Interpretable Cross-Network Attention for Resting-State fMRI Representation Learning

TL;DR

This paper introduces BrainInterNet, a self-supervised, interpretable model using cross-attention to analyze inter-network dependencies in resting-state fMRI, revealing brain network changes in Alzheimer's disease.

Contribution

The paper presents BrainInterNet, a novel network-aware self-supervised framework that explicitly models and interprets inter-network dependencies in rs-fMRI data.

Findings

Reveals systematic alterations in brain network interactions in AD.

Supports accurate Alzheimer's classification with learned representations.

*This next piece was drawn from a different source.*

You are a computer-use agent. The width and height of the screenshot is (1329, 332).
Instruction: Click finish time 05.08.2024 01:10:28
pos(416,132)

Provides a compact marker tracking disease severity longitudinally.

Abstract

Understanding how large-scale functional brain networks reorganize during cognitive decline remains a central challenge in neuroimaging. While recent self-supervised models have shown promise for learning representations from resting-state fMRI, their internal mechanisms are difficult to interpret, limiting mechanistic insight. We propose BrainInterNet, a network-aware self-supervised framework based on masked reconstruction with cross-attention that explicitly models inter-network dependencies in rs-fMRI. By selectively masking predefined functional networks and reconstructing them from remaining context, our approach enables direct quantification of network predictability and interpretable analysis of cross-network interactions. We train BrainInterNet on multi-cohort fMRI data (from the ABCD, HCP Development, HCP Young Adults, and HCP Aging datasets) and evaluate on the Alzheimer's Disease Neuroimaging Initiative (ADNI) dataset, in total comprising 5,582 recordings. Our method reveals systematic alterations in the brain's network interactions under AD, including in the default mode, limbic, and attention networks. In parallel, the learned representations support accurate Alzheimer's-spectrum classification and yield a compact summary marker that tracks disease severity longitudinally. Together, these results demonstrate that network-guided masked modeling with cross-attention provides an interpretable and effective framework for characterizing functional reorganization in neurodegeneration.